→ **Work instruction 1**
Answer these questions using the Caffe model post:
(a) What num_output value does the "conv1" layer set?
(b) What kernel_size does the "pool1" layer use?
(c) What group value is given for the "conv2" layer?
→ **Work instruction 2**
Repeat word for word everything in the Caffe model post from "The layer definition" down to "final convolutional layer.".

→ **Passage**
········
4

I'm trying to take weights from a very simple Caffe model and interpret it to fully functional Keras model.

This is the original definition of model in Caffe, let's call it simple.prototxt:

input: "im_data"
input_shape {
  dim: 1
  dim: 3
  dim: 1280
  dim: 1280
}
layer {
  name: "conv1"
  type: "Convolution"
  bottom: "im_data"
  top: "conv1"
  param {
    lr_mult: 1
    decay_mult: 1
  }
  param {
    lr_mult: 2
    decay_mult: 0
  }
  convolution_param {
    num_output: 96
    kernel_size: 11
    pad: 5
    stride: 4
  }
}
layer {
  name: "relu1"
  type: "ReLU"
  bottom: "conv1"
  top: "conv1"
}
layer {
  name: "pool1"
  type: "Pooling"
  bottom: "conv1"
  top: "pool1"
  pooling_param {
    pool: MAX
    kernel_size: 3
    pad: 0
    stride: 2
  }
}
layer {
  name: "norm1"
  type: "LRN"
  bottom: "pool1"
  top: "norm1"
  lrn_param {
    local_size: 5
    alpha: 0.0001
    beta: 0.75
  }
}
layer {
  name: "conv2"
  type: "Convolution"
  bottom: "norm1"
  top: "conv2"
  param {
    lr_mult: 1
    decay_mult: 1
  }
  param {
    lr_mult: 2
    decay_mult: 0
  }
  convolution_param {
    num_output: 256
    kernel_size: 5
    pad: 2
    group: 2
  }
}
layer {
  name: "relu2"
  type: "ReLU"
  bottom: "conv2"
  top: "conv2"
}

The layer definition in Caffe might look complex, but it just takes an image of dimensions 1280x1280x3 passes it to convolutional layer, then max pools it and passes it to the final convolutional layer.
········
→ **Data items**
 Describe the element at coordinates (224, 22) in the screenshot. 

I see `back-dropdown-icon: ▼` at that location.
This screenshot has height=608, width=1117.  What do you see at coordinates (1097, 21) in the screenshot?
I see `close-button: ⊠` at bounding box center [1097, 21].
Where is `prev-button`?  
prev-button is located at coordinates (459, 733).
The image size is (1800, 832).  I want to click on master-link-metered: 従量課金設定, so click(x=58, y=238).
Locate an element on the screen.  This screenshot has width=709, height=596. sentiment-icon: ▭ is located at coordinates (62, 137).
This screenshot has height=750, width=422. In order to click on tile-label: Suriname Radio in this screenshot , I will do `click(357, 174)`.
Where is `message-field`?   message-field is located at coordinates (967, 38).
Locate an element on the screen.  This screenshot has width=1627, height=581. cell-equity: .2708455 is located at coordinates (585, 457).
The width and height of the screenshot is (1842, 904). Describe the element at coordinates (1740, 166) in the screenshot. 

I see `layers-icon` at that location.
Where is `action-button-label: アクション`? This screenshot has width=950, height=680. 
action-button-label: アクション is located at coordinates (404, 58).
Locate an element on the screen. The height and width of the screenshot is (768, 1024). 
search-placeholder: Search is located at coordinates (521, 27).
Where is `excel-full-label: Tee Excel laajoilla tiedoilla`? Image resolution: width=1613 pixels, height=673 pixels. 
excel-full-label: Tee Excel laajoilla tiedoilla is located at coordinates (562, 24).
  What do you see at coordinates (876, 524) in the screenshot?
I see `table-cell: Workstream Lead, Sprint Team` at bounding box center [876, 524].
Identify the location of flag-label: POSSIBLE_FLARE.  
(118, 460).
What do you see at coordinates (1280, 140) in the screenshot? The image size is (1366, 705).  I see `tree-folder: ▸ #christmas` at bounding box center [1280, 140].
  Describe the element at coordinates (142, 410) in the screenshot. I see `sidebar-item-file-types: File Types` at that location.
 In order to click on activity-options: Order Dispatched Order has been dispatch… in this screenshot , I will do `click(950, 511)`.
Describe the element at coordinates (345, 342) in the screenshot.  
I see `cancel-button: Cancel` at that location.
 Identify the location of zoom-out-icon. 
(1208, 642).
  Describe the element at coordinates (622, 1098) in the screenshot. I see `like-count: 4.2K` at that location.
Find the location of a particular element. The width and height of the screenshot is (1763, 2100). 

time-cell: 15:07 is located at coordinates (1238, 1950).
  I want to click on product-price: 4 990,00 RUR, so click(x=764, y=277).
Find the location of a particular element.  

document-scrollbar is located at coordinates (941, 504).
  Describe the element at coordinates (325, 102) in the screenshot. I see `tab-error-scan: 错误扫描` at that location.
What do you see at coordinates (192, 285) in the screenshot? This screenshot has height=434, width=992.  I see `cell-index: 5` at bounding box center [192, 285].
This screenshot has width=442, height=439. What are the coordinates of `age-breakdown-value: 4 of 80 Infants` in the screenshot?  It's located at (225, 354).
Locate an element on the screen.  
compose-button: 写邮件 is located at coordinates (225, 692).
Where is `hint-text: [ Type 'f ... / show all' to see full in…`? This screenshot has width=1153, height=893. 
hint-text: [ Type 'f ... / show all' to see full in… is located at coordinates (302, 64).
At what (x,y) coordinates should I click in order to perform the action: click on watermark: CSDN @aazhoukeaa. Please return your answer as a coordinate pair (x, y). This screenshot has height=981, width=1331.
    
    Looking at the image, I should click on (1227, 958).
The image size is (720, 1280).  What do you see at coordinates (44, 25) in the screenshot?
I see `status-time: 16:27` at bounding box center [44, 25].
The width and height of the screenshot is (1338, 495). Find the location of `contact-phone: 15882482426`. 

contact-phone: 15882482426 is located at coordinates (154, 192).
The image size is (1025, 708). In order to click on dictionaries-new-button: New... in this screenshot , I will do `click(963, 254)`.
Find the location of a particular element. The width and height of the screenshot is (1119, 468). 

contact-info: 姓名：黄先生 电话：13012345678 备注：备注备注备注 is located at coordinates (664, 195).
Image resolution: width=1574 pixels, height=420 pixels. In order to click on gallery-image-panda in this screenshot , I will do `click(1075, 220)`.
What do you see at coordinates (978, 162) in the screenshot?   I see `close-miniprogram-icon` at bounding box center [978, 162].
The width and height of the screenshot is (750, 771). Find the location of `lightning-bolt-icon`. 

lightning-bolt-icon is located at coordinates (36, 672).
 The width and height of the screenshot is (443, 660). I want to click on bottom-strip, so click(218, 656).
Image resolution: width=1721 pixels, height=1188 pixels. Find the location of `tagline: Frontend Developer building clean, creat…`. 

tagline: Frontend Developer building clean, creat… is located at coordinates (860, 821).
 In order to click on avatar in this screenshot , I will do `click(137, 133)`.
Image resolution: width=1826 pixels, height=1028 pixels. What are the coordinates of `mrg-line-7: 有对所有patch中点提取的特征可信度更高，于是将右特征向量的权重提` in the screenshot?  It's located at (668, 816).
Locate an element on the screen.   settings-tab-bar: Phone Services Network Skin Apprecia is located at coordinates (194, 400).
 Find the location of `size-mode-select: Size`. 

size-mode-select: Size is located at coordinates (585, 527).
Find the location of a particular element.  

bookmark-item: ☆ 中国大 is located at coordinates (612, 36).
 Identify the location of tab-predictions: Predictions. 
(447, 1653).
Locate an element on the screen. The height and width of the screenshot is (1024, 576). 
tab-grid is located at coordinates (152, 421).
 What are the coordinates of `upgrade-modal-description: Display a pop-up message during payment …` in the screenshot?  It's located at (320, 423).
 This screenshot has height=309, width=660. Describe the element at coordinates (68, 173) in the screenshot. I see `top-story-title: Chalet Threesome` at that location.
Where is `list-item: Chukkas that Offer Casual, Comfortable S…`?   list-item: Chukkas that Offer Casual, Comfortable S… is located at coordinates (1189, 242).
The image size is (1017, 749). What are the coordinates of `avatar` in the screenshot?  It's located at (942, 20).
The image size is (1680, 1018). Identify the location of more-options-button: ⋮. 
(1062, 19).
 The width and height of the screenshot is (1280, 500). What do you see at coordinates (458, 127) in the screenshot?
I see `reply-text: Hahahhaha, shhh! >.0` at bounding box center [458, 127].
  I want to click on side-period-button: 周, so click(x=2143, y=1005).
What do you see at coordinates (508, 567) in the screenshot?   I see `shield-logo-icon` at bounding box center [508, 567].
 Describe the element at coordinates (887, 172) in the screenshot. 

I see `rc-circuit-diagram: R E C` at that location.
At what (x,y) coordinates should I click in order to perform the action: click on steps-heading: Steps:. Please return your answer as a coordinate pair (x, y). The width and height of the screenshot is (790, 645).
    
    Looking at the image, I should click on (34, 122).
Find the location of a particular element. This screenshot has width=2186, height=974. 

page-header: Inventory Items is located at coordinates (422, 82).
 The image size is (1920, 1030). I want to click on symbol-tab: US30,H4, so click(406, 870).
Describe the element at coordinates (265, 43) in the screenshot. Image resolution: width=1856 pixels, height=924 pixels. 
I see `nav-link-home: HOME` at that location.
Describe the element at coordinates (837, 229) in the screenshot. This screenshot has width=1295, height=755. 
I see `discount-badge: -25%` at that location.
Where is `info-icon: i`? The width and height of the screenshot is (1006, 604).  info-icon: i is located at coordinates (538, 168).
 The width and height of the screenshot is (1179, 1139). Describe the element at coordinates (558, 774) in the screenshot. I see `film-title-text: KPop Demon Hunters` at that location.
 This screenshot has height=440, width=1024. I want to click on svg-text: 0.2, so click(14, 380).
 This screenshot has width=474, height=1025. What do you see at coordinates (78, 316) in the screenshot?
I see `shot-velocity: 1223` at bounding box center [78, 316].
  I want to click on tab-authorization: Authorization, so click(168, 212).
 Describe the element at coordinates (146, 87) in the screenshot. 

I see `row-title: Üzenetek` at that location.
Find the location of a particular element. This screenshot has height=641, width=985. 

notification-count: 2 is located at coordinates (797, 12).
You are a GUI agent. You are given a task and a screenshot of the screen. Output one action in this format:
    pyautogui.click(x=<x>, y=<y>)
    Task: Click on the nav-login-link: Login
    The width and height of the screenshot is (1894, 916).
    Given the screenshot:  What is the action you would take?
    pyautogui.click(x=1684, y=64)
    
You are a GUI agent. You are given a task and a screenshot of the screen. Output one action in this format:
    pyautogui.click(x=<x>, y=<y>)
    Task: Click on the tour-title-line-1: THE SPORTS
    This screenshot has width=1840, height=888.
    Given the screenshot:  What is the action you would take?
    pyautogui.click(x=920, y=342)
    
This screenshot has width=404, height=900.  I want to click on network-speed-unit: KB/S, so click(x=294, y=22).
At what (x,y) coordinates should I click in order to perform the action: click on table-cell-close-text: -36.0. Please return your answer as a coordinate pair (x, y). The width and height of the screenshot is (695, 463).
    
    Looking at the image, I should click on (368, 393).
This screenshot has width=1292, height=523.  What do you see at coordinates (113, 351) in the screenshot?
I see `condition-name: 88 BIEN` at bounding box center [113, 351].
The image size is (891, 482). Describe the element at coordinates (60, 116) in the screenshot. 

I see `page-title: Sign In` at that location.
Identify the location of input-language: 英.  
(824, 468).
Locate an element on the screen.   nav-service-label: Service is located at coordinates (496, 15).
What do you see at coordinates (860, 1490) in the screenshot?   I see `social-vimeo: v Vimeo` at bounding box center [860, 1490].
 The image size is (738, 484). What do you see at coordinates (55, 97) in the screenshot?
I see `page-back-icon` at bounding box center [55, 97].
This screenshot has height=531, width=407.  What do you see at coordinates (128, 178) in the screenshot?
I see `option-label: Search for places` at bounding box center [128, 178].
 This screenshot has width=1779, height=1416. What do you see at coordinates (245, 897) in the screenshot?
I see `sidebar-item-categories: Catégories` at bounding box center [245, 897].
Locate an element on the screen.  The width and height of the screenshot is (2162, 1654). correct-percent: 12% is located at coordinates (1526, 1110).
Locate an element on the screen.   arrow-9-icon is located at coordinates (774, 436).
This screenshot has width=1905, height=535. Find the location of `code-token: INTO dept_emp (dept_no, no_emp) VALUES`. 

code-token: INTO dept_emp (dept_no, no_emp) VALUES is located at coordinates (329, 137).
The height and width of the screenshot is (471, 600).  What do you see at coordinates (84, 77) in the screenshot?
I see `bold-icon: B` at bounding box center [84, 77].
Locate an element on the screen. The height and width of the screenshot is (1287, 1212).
········
→ **Final answer 1**
(a) 96
(b) 3
(c) 2

→ **Final answer 2**
The layer definition in Caffe might look complex, but it just takes an image of dimensions 1280x1280x3 passes it to convolutional layer, then max pools it and passes it to the final convolutional layer.